Sloth (Desidia), from "The Seven Deadly Sins"
Pieter van der Heyden Netherlandish
After Pieter Bruegel the Elder Netherlandish
Publisher Hieronymus Cock Netherlandish
Not on view
Representing the vice of sloth, this image belongs to a series of prints of the Seven Deadly Sins, engraved by Pieter van der Heyden after drawings by Pieter Bruegel the Elder. The personification of sloth, a shabbily dressed woman, demonstratively sleeps away the time in the central foreground, resting her weight on the back of an ass. The various examples of lazy or slothful behavior, in evidence in the surrounding landscape, colorfully demonstrate the message of the inscription below: "Sloth makes man powerless and dries out the nerves until man is good for nothing." Each of the seven prints follows a similar compositional scheme, with the personification of the vice accompanied by a symbolic animal in the foreground.
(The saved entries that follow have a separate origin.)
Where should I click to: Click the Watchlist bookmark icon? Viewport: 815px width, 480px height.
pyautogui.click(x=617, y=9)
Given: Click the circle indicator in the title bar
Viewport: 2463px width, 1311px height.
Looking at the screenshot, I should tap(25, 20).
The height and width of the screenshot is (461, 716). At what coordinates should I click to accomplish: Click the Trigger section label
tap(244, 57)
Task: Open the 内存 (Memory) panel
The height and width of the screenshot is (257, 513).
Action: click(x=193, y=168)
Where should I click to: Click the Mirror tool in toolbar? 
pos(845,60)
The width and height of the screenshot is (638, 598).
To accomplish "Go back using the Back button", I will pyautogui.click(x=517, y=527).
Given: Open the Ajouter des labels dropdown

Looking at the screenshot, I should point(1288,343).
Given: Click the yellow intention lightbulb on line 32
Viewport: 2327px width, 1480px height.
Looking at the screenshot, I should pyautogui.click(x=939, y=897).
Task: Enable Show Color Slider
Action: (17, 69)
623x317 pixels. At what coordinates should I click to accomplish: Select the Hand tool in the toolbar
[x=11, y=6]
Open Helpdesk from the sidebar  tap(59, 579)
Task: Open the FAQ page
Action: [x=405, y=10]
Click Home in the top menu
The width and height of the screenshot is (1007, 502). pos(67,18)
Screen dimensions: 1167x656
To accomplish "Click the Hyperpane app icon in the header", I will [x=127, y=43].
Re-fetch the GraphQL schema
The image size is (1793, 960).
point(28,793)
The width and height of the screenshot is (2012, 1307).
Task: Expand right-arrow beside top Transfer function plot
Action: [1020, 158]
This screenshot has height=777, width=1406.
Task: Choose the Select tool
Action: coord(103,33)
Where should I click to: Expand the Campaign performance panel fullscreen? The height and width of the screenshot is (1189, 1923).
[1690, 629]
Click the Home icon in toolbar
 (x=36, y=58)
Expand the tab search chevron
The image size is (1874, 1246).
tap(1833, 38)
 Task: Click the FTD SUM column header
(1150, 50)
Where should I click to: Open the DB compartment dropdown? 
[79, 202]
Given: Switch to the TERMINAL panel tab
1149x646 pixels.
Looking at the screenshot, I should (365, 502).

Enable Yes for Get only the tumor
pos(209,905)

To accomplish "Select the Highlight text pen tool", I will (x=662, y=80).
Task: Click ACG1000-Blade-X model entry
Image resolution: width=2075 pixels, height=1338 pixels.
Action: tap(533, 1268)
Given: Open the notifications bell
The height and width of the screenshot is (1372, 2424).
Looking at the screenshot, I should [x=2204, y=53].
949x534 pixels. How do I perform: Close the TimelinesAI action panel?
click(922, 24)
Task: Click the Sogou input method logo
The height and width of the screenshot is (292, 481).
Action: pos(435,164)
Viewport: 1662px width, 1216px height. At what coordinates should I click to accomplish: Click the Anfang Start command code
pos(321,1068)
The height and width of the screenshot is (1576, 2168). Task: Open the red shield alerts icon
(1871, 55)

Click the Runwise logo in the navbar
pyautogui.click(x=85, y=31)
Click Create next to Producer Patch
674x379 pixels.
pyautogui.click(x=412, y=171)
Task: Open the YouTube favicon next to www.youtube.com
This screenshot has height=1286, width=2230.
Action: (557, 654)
Bruegel also adopted a common setting and "look" for the series by depicting each scene in the style of Hieronymus Bosch, to whom Bruegel was often compared. Sloth features an assortment of fantastic creatures and a confused arrangement of hybrid structures reminiscent of Bosch's work. This reminiscent style, employed consciously by Bruegel, contrasts sharply with the way he depicted The Seven Virtues, a series of prints executed in the following years—all of them set in an accurate version of Bruegel's contemporary world.